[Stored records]

···

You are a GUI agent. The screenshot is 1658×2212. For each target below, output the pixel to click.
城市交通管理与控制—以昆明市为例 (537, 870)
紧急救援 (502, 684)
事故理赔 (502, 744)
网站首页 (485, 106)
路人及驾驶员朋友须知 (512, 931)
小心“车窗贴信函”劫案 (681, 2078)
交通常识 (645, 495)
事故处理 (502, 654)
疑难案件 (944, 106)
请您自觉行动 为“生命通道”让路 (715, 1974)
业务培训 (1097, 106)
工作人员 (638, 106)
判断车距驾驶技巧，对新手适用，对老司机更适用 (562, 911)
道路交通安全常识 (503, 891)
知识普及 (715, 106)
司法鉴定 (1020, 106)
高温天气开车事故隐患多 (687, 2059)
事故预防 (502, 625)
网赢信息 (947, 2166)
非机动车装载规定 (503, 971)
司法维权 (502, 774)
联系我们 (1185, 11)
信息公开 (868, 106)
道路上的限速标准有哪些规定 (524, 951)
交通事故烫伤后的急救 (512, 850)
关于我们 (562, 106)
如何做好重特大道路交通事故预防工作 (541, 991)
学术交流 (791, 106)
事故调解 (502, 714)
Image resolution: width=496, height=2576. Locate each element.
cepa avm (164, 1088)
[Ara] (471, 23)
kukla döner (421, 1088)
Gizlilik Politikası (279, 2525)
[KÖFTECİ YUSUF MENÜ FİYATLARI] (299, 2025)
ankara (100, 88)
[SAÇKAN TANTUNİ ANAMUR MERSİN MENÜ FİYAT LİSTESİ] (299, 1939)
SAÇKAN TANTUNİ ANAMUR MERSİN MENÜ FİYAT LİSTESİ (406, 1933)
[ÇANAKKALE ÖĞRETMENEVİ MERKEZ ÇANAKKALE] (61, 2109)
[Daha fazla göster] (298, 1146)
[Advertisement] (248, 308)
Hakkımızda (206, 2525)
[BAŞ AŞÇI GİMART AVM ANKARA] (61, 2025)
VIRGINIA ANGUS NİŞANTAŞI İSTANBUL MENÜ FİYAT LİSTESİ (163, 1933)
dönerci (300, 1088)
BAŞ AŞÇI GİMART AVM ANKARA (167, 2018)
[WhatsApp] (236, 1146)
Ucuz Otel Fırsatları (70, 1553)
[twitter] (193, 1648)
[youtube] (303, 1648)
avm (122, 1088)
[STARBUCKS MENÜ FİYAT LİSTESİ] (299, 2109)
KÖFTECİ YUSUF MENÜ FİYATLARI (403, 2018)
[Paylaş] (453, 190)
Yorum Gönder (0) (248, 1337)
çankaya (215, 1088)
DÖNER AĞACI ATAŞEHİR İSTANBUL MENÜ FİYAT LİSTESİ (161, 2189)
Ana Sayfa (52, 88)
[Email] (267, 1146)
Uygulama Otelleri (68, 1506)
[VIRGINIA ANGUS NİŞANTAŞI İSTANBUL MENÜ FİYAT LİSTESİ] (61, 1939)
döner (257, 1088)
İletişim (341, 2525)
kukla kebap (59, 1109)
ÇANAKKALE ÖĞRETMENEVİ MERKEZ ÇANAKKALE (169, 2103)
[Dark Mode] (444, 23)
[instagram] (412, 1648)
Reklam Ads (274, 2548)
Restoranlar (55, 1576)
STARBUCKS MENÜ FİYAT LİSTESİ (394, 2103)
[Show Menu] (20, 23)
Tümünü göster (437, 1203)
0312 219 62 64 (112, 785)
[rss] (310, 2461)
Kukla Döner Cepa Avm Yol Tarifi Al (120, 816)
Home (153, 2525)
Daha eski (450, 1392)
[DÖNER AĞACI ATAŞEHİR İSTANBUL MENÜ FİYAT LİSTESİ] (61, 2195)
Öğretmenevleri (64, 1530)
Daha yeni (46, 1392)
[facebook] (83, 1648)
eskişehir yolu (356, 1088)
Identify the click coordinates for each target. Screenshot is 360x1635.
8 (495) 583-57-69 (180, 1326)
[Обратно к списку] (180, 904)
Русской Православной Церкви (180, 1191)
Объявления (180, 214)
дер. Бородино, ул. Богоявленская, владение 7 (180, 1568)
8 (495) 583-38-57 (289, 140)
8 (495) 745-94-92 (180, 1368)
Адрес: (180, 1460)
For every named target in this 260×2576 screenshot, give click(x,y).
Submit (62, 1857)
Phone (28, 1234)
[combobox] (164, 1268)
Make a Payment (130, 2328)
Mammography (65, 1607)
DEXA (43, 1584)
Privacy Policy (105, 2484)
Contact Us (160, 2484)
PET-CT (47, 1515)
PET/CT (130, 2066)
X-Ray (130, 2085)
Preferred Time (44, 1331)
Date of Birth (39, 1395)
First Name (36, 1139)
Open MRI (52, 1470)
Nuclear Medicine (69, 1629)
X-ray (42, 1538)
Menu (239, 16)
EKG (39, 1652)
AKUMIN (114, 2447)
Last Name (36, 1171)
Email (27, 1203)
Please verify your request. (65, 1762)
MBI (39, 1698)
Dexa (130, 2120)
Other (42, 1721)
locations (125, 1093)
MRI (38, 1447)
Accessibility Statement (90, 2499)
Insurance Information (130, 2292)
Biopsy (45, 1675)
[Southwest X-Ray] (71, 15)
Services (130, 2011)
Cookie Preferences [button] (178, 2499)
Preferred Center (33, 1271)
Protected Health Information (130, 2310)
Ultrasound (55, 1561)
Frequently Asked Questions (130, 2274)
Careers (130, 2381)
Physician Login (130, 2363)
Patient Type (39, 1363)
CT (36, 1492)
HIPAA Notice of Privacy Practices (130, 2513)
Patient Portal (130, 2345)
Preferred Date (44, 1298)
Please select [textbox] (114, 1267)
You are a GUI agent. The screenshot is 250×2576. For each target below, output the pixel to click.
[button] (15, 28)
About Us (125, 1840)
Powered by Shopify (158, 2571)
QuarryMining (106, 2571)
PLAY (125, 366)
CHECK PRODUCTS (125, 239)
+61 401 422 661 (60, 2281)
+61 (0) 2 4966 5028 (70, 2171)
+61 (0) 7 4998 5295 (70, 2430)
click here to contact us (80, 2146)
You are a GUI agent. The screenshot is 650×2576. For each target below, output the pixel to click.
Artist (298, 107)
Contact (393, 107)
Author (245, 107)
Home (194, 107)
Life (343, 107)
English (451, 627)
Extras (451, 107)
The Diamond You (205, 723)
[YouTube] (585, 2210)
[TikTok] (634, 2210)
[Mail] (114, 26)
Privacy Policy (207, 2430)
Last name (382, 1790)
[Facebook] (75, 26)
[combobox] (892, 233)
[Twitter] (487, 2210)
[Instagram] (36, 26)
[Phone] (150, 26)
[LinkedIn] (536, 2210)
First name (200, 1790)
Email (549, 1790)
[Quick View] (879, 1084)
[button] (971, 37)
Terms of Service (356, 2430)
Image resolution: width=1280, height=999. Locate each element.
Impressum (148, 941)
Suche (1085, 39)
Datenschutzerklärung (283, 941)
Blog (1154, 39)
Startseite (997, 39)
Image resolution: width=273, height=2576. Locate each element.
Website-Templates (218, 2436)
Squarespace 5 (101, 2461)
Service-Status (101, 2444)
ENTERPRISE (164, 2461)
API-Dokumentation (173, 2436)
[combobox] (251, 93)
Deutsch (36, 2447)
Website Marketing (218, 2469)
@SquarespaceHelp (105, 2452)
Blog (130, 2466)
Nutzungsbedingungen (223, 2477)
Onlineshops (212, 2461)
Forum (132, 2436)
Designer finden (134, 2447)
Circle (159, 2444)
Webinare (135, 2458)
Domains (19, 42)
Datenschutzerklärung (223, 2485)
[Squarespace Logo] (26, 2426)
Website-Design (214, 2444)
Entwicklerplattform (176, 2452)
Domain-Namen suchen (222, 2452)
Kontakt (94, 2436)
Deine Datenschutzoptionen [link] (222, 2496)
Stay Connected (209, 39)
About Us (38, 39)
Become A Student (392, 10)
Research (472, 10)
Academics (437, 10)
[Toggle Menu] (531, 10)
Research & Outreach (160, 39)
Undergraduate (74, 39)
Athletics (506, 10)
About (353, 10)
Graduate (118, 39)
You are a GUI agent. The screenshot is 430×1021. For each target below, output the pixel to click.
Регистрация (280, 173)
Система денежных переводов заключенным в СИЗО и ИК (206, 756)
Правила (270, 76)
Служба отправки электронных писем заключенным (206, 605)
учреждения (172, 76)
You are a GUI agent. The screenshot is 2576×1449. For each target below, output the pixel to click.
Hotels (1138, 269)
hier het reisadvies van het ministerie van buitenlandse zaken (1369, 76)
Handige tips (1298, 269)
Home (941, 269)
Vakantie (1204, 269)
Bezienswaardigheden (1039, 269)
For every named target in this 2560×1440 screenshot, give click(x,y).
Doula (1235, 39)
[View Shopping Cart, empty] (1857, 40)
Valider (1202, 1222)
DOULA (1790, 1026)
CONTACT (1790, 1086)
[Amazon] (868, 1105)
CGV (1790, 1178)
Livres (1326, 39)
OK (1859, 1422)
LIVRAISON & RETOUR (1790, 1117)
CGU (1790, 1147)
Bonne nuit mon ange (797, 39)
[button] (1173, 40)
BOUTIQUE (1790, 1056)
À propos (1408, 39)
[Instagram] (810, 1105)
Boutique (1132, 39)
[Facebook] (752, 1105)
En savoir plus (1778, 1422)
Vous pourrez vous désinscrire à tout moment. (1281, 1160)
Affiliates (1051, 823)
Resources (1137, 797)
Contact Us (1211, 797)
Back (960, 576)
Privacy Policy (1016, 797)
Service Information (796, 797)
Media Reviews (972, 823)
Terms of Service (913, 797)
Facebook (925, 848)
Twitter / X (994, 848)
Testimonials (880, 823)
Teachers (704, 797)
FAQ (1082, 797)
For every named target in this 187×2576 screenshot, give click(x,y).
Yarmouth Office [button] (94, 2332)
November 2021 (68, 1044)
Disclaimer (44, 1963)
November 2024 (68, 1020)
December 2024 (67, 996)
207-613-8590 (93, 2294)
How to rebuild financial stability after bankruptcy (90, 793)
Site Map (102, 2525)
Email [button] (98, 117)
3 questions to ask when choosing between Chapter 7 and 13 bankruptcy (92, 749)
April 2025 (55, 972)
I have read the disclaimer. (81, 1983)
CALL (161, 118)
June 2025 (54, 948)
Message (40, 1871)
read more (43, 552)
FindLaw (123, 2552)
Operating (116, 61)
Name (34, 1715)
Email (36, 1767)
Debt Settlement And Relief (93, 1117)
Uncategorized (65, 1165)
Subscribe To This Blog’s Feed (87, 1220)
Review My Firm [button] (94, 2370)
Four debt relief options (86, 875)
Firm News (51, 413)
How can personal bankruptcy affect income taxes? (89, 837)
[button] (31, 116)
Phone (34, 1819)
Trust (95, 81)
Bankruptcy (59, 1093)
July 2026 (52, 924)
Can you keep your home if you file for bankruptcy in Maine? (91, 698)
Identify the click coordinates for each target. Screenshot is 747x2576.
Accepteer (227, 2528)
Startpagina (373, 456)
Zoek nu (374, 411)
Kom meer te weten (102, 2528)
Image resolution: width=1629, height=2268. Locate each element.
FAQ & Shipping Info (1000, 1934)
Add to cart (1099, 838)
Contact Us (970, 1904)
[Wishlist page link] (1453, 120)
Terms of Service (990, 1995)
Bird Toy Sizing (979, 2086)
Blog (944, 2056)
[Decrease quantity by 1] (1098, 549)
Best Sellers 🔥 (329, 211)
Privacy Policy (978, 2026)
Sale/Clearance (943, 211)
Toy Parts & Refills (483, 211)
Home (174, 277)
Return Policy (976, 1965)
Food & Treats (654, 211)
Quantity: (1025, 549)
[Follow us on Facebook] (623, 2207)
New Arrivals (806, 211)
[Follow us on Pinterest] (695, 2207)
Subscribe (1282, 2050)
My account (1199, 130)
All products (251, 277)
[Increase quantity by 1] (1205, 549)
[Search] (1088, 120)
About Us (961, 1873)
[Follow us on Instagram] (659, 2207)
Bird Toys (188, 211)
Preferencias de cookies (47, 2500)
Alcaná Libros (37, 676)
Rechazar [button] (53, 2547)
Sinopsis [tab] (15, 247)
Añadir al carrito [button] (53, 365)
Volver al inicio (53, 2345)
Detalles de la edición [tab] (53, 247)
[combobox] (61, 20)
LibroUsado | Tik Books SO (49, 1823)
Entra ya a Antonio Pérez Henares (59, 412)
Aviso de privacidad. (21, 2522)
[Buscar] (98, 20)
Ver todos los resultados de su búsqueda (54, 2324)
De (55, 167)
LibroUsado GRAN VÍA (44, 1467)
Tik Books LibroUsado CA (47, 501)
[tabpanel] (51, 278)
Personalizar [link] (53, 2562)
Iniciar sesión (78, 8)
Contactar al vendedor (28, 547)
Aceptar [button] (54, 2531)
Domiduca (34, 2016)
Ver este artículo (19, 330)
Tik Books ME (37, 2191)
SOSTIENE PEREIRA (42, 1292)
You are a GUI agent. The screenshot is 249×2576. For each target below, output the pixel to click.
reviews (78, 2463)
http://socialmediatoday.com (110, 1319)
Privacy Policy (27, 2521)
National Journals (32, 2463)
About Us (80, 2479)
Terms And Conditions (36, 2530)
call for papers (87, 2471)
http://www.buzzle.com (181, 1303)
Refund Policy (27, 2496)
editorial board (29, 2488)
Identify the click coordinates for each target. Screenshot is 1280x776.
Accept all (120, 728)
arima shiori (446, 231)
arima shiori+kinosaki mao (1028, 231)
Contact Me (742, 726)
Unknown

···

What to do => Show every line of the records above that contains the word "AĞACI".

Result for this exercise =>
DÖNER AĞACI ATAŞEHİR İSTANBUL MENÜ FİYAT LİSTESİ (161, 2189)
[DÖNER AĞACI ATAŞEHİR İSTANBUL MENÜ FİYAT LİSTESİ] (61, 2195)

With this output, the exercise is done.